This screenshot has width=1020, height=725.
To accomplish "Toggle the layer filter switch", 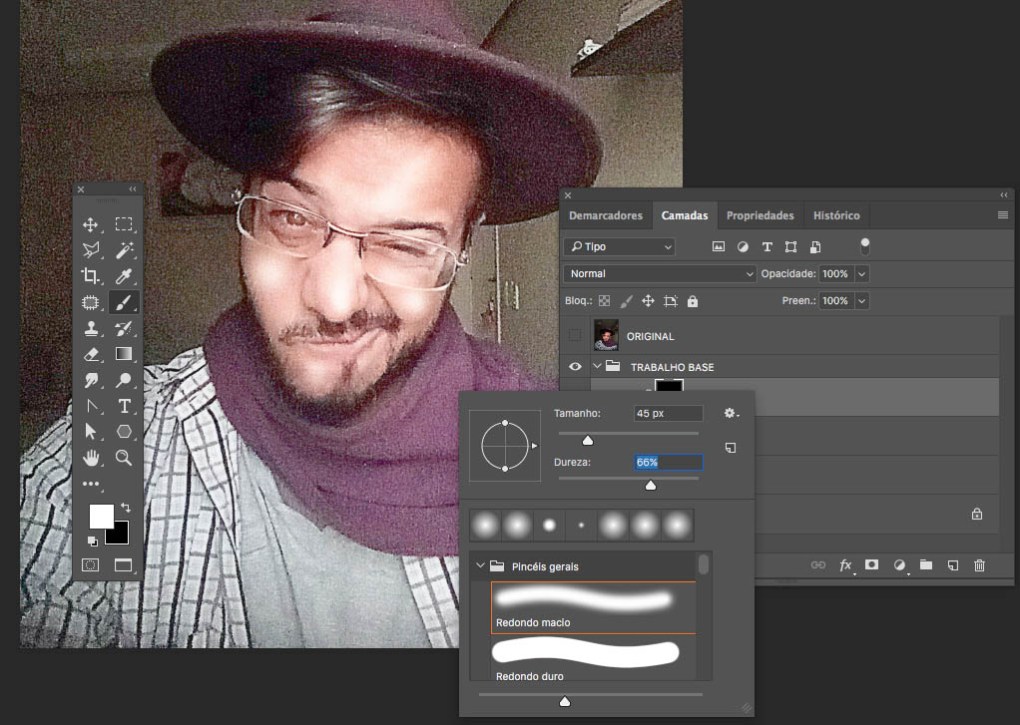I will click(865, 245).
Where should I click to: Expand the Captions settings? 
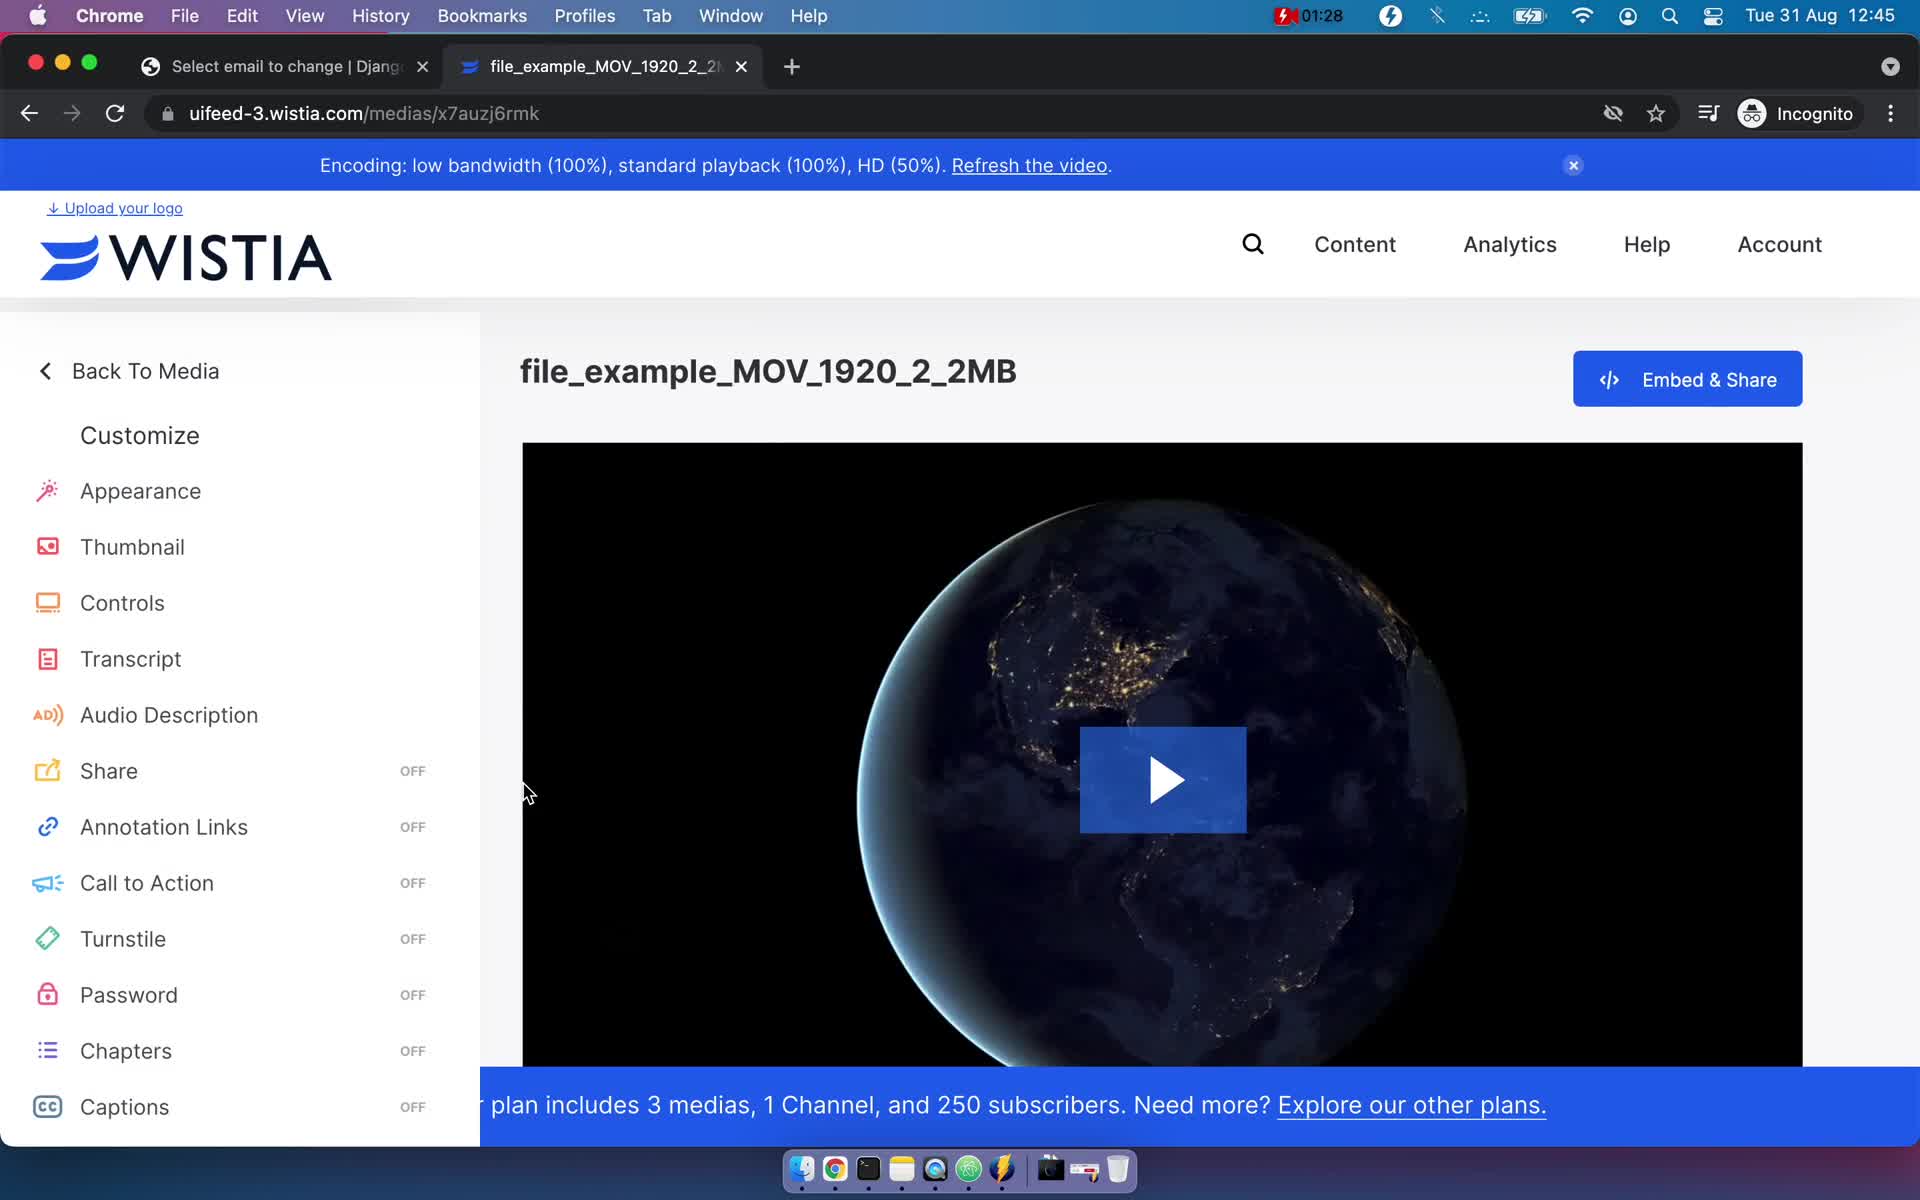[124, 1106]
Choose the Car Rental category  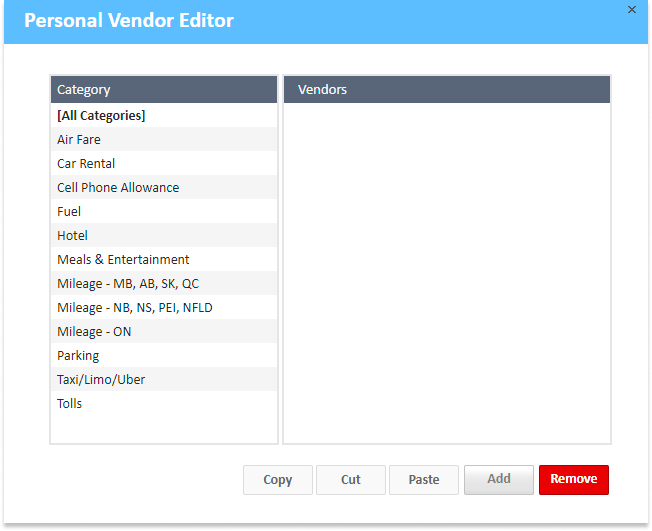tap(86, 164)
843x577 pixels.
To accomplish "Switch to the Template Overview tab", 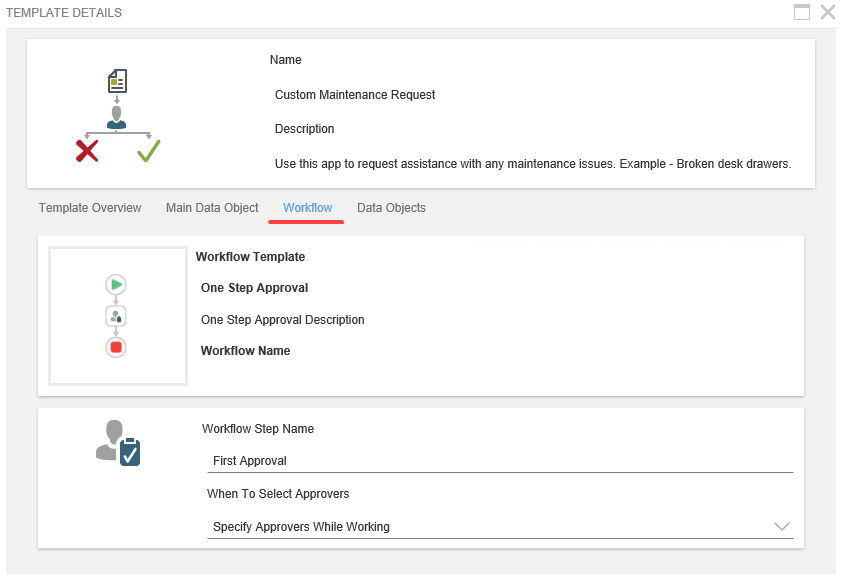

☆ ☆ ☆ ☆

▶ [Work item] Copy, exactly and exclusively, the lines beginning with the one that contains "843x577 pixels." and ending with the last line of the listing; pictures are to be omitted.

▶ [Answer to this problem]
843x577 pixels.
To accomplish "Switch to the Template Overview tab", 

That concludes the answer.